(Collected data)
■ ■ ■ ■ ■

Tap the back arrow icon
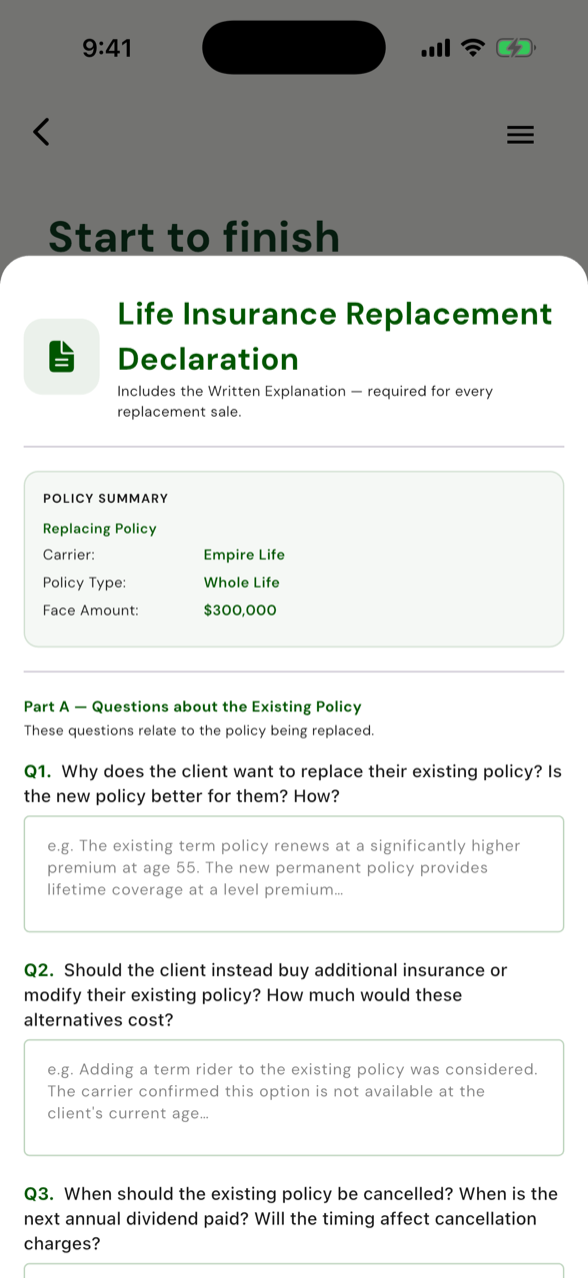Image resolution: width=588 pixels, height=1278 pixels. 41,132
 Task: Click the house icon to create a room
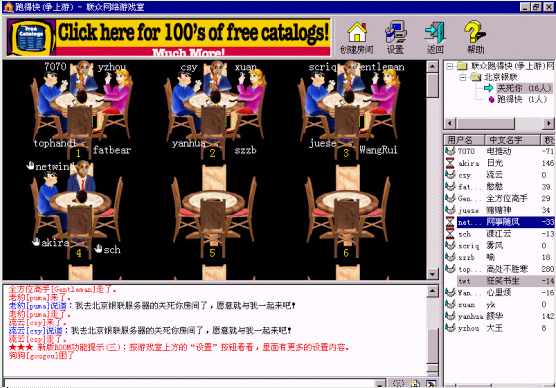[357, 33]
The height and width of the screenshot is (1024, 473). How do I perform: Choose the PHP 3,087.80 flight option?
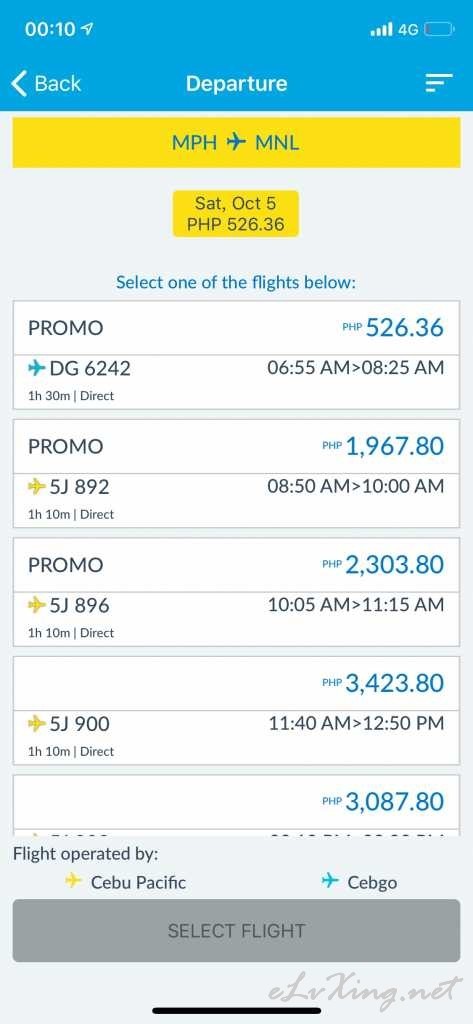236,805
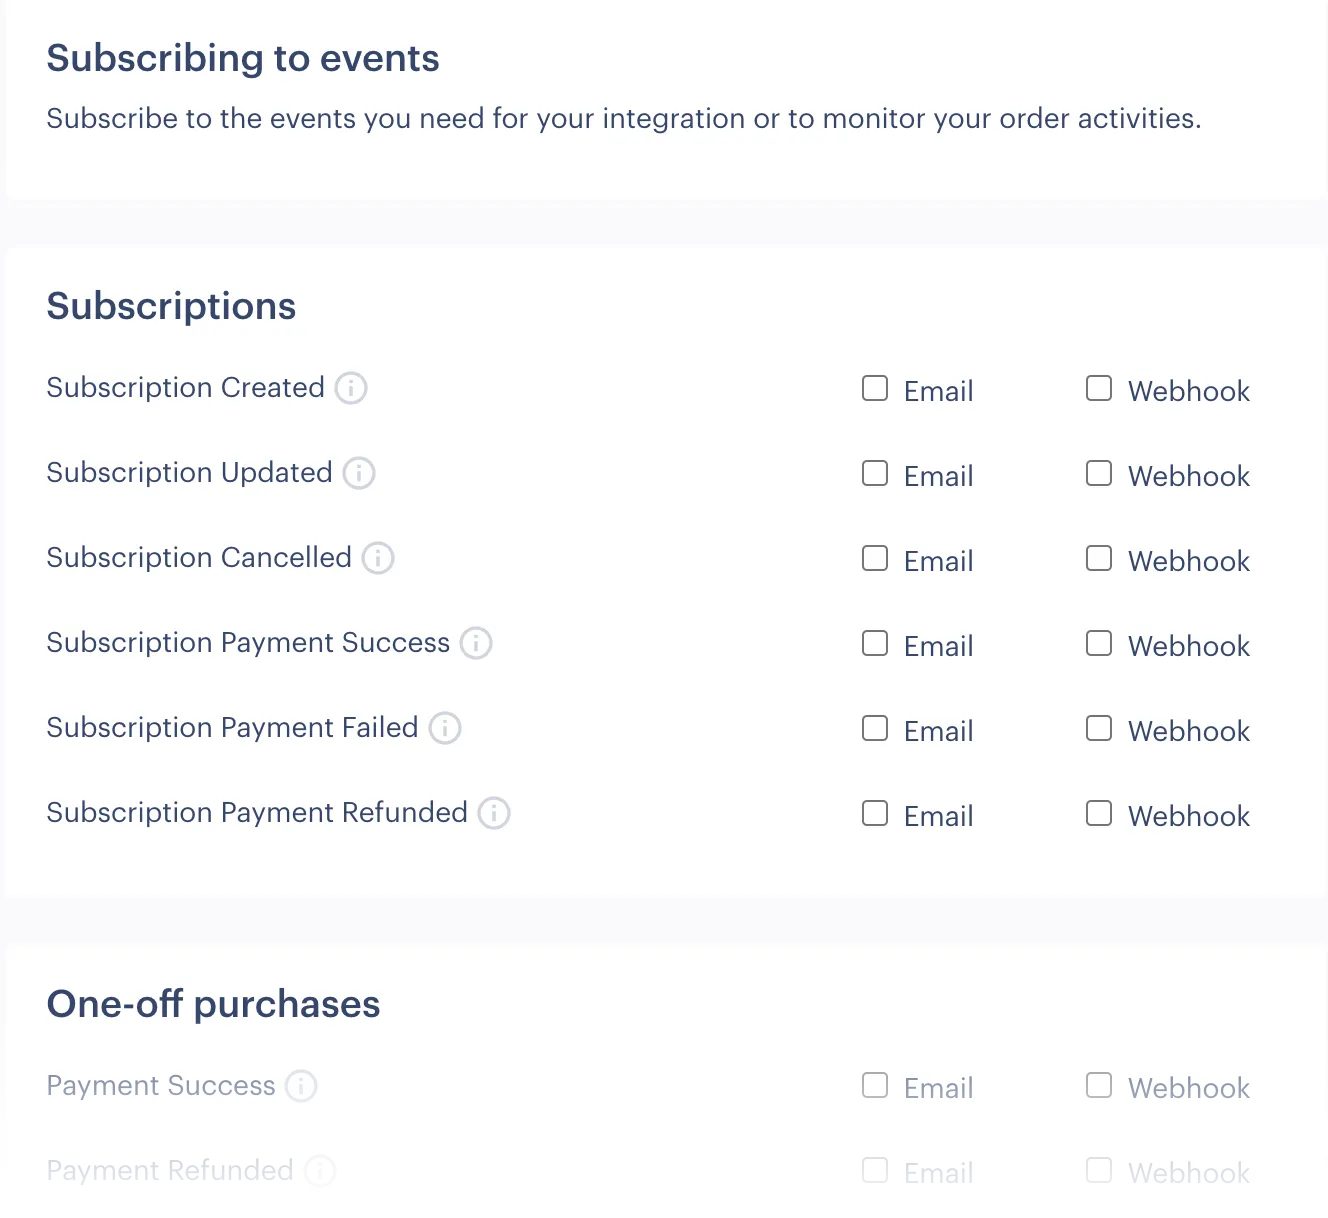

■ ■ ■ ■ ■

BRIEF — Would you please print only the lines running from the one with "The height and" to the final line of the entries above, exactly as written and without pictures?

SOLUTION TO THE EXERCISE —
The height and width of the screenshot is (1024, 473). How do I perform: Choose the PHP 3,087.80 flight option?
236,805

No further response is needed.